Exercise inputs Start Marker

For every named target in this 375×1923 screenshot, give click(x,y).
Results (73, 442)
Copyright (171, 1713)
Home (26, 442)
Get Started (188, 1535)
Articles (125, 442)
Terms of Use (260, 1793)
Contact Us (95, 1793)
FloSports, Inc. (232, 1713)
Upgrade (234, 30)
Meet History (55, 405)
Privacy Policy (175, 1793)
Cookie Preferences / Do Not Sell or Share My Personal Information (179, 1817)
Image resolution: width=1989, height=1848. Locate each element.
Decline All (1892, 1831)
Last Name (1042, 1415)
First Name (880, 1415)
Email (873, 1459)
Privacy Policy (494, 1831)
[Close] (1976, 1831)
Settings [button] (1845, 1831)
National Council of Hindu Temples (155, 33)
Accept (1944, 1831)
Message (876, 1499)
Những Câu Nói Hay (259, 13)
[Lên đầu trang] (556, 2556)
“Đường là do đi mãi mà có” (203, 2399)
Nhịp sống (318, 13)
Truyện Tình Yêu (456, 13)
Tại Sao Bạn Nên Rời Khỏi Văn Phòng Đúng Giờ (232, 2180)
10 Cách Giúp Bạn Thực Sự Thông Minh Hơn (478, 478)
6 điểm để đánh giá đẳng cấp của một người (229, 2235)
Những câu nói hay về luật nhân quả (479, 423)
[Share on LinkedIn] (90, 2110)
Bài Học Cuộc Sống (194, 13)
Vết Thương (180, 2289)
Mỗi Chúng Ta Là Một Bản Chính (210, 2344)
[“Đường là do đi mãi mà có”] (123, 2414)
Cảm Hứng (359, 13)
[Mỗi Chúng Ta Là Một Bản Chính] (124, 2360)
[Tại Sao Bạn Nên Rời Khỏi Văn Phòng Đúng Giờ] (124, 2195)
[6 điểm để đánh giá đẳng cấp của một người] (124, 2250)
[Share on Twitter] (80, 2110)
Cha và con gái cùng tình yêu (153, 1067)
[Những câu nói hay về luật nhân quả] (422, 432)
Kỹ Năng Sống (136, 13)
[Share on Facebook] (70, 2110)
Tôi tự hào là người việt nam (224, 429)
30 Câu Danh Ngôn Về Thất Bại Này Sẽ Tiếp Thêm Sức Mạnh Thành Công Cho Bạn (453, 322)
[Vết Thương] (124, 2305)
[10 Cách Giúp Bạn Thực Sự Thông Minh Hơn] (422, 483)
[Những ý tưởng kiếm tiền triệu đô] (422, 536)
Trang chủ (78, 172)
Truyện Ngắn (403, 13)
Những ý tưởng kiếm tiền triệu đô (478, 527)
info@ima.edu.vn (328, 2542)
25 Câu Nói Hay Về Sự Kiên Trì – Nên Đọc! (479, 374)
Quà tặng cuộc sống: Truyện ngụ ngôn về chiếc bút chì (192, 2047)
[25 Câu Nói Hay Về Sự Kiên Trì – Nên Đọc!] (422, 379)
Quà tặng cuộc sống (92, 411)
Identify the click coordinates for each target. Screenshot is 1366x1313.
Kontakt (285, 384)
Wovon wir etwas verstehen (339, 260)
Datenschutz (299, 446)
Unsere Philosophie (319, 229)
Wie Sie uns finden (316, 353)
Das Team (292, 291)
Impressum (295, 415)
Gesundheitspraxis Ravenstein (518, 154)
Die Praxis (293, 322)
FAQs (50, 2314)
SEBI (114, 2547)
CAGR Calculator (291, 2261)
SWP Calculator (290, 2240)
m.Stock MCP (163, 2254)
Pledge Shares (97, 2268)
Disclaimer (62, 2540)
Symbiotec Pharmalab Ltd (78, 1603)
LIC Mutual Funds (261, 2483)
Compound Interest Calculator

Exercise inputs End Marker

Problem - Transcribe every record verbatim.

Answer area -
For every named target in this 375×1923 screenshot, give click(x,y).
Results (73, 442)
Copyright (171, 1713)
Home (26, 442)
Get Started (188, 1535)
Articles (125, 442)
Terms of Use (260, 1793)
Contact Us (95, 1793)
FloSports, Inc. (232, 1713)
Upgrade (234, 30)
Meet History (55, 405)
Privacy Policy (175, 1793)
Cookie Preferences / Do Not Sell or Share My Personal Information (179, 1817)
Image resolution: width=1989, height=1848. Locate each element.
Decline All (1892, 1831)
Last Name (1042, 1415)
First Name (880, 1415)
Email (873, 1459)
Privacy Policy (494, 1831)
[Close] (1976, 1831)
Settings [button] (1845, 1831)
National Council of Hindu Temples (155, 33)
Accept (1944, 1831)
Message (876, 1499)
Những Câu Nói Hay (259, 13)
[Lên đầu trang] (556, 2556)
“Đường là do đi mãi mà có” (203, 2399)
Nhịp sống (318, 13)
Truyện Tình Yêu (456, 13)
Tại Sao Bạn Nên Rời Khỏi Văn Phòng Đúng Giờ (232, 2180)
10 Cách Giúp Bạn Thực Sự Thông Minh Hơn (478, 478)
6 điểm để đánh giá đẳng cấp của một người (229, 2235)
Những câu nói hay về luật nhân quả (479, 423)
[Share on LinkedIn] (90, 2110)
Bài Học Cuộc Sống (194, 13)
Vết Thương (180, 2289)
Mỗi Chúng Ta Là Một Bản Chính (210, 2344)
[“Đường là do đi mãi mà có”] (123, 2414)
Cảm Hứng (359, 13)
[Mỗi Chúng Ta Là Một Bản Chính] (124, 2360)
[Tại Sao Bạn Nên Rời Khỏi Văn Phòng Đúng Giờ] (124, 2195)
[6 điểm để đánh giá đẳng cấp của một người] (124, 2250)
[Share on Twitter] (80, 2110)
Cha và con gái cùng tình yêu (153, 1067)
[Những câu nói hay về luật nhân quả] (422, 432)
Kỹ Năng Sống (136, 13)
[Share on Facebook] (70, 2110)
Tôi tự hào là người việt nam (224, 429)
30 Câu Danh Ngôn Về Thất Bại Này Sẽ Tiếp Thêm Sức Mạnh Thành Công Cho Bạn (453, 322)
[Vết Thương] (124, 2305)
[10 Cách Giúp Bạn Thực Sự Thông Minh Hơn] (422, 483)
[Những ý tưởng kiếm tiền triệu đô] (422, 536)
Trang chủ (78, 172)
Truyện Ngắn (403, 13)
Những ý tưởng kiếm tiền triệu đô (478, 527)
info@ima.edu.vn (328, 2542)
25 Câu Nói Hay Về Sự Kiên Trì – Nên Đọc! (479, 374)
Quà tặng cuộc sống: Truyện ngụ ngôn về chiếc bút chì (192, 2047)
[25 Câu Nói Hay Về Sự Kiên Trì – Nên Đọc!] (422, 379)
Quà tặng cuộc sống (92, 411)
Identify the click coordinates for each target. Screenshot is 1366x1313.
Kontakt (285, 384)
Wovon wir etwas verstehen (339, 260)
Datenschutz (299, 446)
Unsere Philosophie (319, 229)
Wie Sie uns finden (316, 353)
Das Team (292, 291)
Impressum (295, 415)
Gesundheitspraxis Ravenstein (518, 154)
Die Praxis (293, 322)
FAQs (50, 2314)
SEBI (114, 2547)
CAGR Calculator (291, 2261)
SWP Calculator (290, 2240)
m.Stock MCP (163, 2254)
Pledge Shares (97, 2268)
Disclaimer (62, 2540)
Symbiotec Pharmalab Ltd (78, 1603)
LIC Mutual Funds (261, 2483)
Compound Interest Calculator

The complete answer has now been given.